* _Consegna_
Ricopia parola per parola l'intero articolo riportato più sotto sul bagnino della spiaggia libera vicino al portocanale di Rimini.

Il decano dei salvataggi: «Passione e lavoro: i miei trent’anni a salvare vite, altro che "cocali"»

La metà esatta della sua vita l’ha trascorsa con la canotta rossa in riva al mare, a scrutare le onde con il binocolo e a vigilare sulla salute dei bagnanti. Sempre lì, a due passi dal portocanale. Riminese doc, 62 anni, Stefano Lucchi è infatti il salvataggio della spiaggia libera su cui si affaccia la ruota panoramica dal 1961. Era il 1991 quando lo ha fatto la prima volta, una vita fa, un’altra Rimini, ma anche in questi ultimi sgoccioli di stagione continua a “servire” residenti e turisti che vogliono regalarsi qualche ora sul bagnasciuga come il primo giorno. Stessa meticolosità, stessa passione, stessi rituali, stesso entusiasmo. Ieri è stato l’ultimo giorno della stagione 2022, l’ennesima portata a termine da “baywatch” romagnolo. All’inizio per la Cooperativa Bagnini, da qualche tempo per la Cooperativa Onda Anomala che coordina i salvataggi delle spiagge libere.

Lucchi, perché ha scelto questa vita?
«Il mare è sempre stata la mia passione. Fin da bambino. E vi ho sempre lavorato, nella pesca, come subacqueo, poi ho fatto il salto e ho scelto questa zona perché il porto era un po’ il nostro Luna Park: si facevano i tuffi, ci si divertiva, eravamo sempre qua a giocare, da oltre 30 anni ci sono per lavoro».

* _Dati_
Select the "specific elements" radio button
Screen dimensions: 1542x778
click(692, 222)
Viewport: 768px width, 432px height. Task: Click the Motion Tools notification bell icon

* _Soluzione completa_
Il decano dei salvataggi: «Passione e lavoro: i miei trent’anni a salvare vite, altro che "cocali"»

La metà esatta della sua vita l’ha trascorsa con la canotta rossa in riva al mare, a scrutare le onde con il binocolo e a vigilare sulla salute dei bagnanti. Sempre lì, a due passi dal portocanale. Riminese doc, 62 anni, Stefano Lucchi è infatti il salvataggio della spiaggia libera su cui si affaccia la ruota panoramica dal 1961. Era il 1991 quando lo ha fatto la prima volta, una vita fa, un’altra Rimini, ma anche in questi ultimi sgoccioli di stagione continua a “servire” residenti e turisti che vogliono regalarsi qualche ora sul bagnasciuga come il primo giorno. Stessa meticolosità, stessa passione, stessi rituali, stesso entusiasmo. Ieri è stato l’ultimo giorno della stagione 2022, l’ennesima portata a termine da “baywatch” romagnolo. All’inizio per la Cooperativa Bagnini, da qualche tempo per la Cooperativa Onda Anomala che coordina i salvataggi delle spiagge libere.

Lucchi, perché ha scelto questa vita?
«Il mare è sempre stata la mia passione. Fin da bambino. E vi ho sempre lavorato, nella pesca, come subacqueo, poi ho fatto il salto e ho scelto questa zona perché il porto era un po’ il nostro Luna Park: si facevano i tuffi, ci si divertiva, eravamo sempre qua a giocare, da oltre 30 anni ci sono per lavoro».